This posting outlines how I believe I will add unitid elements to did elements of EAD files.
As the CRRA matures, I expect a greater amount of the metadata ingested into the “portal” will come from EAD files. In order to index EAD files meaningfully, I need to extract unique identifiers from each container-level element, a human-readable description of the container, and a location code. The identifier and human-readable description can easily come from unitid and unititle elements of did elements.
Unfortunately, unitid (and maybe unititle) are not required elements of did elements. While the CRRA could mandate the creation of such elements, it turns out to be almost just as easy to create them on-the-fly.
The good folks apart of the XML4Lib provided me with my solution — an XSLT stylesheet, below:
<xsl:stylesheet xmlns:xsl='http://www.w3.org/1999/XSL/Transform' version='1.0'> <!-- match everything and copy it --> <xsl:template match="node()|@*"> <xsl:copy><xsl:apply-templates select="@*|node()" /></xsl:copy> </xsl:template> <!-- special case; match dids with no unitid --> <xsl:template match="//did[not(unitid)]"> <xsl:copy> <!-- add a unit id --> <unitid><xsl:value-of select="generate-id()"/></unitid> <!-- continue copying --> <xsl:apply-templates select="@*|node()" /> </xsl:copy> </xsl:template> </xsl:stylesheet>
While not perfect, it certainly is a step in the right direction. Short and elegant.

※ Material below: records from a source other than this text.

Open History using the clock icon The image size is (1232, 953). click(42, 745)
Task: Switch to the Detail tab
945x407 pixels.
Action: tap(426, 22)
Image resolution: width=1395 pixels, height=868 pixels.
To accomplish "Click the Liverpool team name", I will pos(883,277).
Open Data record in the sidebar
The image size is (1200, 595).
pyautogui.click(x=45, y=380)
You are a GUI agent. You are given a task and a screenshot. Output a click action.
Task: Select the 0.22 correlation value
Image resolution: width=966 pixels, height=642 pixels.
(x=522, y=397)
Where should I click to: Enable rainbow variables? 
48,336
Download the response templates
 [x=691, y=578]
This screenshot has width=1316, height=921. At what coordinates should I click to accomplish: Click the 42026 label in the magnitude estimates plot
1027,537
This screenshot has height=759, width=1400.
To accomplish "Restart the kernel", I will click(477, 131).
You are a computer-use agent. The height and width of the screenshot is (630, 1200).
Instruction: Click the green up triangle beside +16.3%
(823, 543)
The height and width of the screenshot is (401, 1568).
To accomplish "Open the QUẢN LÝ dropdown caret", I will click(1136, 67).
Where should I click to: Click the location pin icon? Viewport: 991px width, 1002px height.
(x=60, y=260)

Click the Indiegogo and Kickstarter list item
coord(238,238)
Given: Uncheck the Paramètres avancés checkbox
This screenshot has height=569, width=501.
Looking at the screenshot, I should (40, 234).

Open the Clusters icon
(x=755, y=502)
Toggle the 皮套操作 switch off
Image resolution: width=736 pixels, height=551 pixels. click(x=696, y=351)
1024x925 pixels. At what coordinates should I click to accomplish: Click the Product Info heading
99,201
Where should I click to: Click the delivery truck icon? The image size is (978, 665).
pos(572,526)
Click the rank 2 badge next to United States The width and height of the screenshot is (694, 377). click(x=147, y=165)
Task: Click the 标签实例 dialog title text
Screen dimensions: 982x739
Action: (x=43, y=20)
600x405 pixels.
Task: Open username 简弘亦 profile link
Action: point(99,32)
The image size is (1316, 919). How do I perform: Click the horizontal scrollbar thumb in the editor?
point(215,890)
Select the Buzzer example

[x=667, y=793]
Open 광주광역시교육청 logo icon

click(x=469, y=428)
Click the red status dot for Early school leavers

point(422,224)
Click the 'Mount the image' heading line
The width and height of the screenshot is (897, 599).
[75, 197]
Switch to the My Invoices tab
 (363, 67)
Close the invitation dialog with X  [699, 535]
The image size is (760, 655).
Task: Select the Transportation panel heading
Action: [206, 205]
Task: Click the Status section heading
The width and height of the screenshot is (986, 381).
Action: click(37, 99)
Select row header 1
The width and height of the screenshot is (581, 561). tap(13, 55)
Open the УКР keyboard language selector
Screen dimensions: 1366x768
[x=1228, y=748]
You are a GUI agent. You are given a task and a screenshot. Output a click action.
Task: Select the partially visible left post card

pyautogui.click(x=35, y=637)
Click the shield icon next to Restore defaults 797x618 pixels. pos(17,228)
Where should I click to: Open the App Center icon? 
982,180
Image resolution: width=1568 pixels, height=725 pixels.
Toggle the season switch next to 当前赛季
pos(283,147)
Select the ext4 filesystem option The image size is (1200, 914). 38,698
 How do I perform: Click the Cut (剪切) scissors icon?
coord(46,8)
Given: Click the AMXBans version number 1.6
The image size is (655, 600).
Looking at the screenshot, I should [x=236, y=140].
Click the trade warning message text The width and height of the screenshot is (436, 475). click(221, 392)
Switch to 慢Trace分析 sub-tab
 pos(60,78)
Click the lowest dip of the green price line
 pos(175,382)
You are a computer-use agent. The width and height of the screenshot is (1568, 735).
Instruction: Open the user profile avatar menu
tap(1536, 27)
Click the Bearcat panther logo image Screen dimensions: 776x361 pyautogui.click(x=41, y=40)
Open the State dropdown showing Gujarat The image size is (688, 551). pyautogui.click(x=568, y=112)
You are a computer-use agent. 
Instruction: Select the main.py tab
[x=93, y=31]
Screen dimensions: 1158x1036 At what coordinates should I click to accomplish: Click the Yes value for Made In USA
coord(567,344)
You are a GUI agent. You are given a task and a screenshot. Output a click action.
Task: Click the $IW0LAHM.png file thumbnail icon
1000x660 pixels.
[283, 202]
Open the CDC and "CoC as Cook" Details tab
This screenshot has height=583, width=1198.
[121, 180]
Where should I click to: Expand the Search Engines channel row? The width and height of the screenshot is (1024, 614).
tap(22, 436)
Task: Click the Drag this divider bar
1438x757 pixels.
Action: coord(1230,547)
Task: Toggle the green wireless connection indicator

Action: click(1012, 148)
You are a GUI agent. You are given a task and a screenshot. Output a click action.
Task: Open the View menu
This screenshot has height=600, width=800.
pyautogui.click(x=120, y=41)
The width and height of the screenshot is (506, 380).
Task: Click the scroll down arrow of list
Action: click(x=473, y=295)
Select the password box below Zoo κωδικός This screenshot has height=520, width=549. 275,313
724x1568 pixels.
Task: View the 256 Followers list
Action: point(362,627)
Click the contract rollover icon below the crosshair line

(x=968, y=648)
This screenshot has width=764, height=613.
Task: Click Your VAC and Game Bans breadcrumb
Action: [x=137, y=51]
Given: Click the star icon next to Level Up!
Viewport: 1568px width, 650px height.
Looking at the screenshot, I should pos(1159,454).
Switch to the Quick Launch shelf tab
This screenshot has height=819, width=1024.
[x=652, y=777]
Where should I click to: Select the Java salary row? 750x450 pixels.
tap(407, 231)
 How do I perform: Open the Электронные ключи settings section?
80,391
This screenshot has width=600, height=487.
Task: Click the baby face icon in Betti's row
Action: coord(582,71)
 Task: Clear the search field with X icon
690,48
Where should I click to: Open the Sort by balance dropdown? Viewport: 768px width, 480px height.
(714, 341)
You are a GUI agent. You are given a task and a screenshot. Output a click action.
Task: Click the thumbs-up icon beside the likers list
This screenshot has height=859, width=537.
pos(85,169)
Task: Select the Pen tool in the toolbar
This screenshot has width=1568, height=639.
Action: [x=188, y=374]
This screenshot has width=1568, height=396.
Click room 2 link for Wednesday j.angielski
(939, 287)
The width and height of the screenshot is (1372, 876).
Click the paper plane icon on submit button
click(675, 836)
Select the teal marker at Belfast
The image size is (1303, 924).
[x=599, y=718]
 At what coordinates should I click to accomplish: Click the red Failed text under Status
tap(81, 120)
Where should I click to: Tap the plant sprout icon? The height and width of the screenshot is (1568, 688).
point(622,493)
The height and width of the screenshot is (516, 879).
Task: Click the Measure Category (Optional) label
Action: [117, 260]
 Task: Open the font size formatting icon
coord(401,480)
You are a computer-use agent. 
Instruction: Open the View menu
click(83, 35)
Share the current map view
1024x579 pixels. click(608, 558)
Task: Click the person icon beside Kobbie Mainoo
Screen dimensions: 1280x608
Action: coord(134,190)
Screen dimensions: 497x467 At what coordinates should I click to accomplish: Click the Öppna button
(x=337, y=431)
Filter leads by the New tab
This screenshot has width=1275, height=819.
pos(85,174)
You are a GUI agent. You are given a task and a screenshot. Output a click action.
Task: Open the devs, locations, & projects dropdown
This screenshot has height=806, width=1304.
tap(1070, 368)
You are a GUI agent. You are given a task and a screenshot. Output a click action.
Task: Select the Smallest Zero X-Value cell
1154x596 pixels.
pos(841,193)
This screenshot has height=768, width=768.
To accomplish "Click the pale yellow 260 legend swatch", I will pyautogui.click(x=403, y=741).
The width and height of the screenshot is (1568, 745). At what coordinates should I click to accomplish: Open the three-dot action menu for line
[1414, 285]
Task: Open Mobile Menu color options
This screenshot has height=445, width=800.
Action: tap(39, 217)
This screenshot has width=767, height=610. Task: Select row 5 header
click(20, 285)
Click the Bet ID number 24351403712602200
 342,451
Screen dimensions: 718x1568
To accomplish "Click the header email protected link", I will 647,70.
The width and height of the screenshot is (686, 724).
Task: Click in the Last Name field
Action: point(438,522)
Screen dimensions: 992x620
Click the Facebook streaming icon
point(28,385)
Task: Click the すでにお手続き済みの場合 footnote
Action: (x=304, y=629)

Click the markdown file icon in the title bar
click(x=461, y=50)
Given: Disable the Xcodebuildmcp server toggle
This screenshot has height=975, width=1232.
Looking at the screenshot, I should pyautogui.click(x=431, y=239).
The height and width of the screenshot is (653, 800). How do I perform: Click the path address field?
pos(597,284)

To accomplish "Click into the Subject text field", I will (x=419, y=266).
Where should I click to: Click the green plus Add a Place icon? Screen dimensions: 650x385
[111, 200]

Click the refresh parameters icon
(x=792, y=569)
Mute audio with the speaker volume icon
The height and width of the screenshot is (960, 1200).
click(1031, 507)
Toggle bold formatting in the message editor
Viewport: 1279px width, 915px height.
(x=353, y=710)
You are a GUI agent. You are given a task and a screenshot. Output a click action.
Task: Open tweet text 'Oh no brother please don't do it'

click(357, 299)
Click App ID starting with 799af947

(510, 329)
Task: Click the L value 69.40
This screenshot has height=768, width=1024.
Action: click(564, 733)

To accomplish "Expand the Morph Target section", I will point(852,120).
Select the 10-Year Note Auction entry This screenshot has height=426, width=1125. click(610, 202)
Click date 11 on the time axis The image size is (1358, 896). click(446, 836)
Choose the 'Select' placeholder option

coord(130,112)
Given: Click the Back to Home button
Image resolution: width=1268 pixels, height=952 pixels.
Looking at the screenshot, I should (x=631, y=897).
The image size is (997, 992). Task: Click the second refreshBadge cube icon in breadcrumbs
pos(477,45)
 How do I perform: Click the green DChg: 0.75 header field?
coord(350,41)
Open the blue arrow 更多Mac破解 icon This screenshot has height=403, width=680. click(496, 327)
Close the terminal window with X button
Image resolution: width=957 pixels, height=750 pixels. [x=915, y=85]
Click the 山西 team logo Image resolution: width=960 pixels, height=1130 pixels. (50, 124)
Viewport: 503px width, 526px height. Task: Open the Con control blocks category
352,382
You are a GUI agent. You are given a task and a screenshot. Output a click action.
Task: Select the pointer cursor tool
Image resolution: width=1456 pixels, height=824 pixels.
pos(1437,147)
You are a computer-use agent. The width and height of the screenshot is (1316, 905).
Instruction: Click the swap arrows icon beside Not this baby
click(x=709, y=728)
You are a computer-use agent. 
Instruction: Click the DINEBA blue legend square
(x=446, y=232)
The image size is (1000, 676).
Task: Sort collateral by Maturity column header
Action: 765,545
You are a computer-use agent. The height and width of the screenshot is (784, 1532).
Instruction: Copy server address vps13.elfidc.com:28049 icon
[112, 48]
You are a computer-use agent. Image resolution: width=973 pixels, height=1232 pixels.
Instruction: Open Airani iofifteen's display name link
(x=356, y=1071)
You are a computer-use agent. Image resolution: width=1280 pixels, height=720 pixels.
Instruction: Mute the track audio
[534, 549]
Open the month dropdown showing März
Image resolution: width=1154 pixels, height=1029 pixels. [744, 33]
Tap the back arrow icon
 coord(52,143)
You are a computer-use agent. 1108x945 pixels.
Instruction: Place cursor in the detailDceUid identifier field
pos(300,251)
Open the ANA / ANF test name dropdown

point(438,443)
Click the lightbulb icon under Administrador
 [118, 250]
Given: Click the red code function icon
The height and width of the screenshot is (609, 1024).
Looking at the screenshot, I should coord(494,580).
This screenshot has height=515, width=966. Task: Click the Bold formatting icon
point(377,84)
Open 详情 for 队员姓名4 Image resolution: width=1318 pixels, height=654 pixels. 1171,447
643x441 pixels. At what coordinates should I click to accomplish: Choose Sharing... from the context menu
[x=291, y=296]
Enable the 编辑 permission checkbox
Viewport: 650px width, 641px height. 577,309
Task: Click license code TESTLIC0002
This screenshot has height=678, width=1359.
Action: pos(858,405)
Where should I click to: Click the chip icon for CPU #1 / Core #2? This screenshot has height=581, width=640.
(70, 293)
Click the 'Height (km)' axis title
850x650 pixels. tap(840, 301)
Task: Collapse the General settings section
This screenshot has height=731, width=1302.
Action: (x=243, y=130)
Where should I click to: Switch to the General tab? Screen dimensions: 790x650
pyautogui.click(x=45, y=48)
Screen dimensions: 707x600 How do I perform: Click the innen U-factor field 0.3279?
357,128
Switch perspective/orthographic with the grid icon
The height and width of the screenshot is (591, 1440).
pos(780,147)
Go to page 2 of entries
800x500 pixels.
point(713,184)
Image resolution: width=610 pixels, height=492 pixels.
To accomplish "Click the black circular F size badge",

The next step will be to include some sort of parameter as input or to generate some EAD-specific identifier so each unitid value is unique across the corpus. (Actually, that is another issue I need to address.)
Thanks go to MJ Suhonos for the cool //did[not(unitid)] expression, Tod Olson for the idea of identity transformation (copying), and Stefan Krause for the use of generate-id.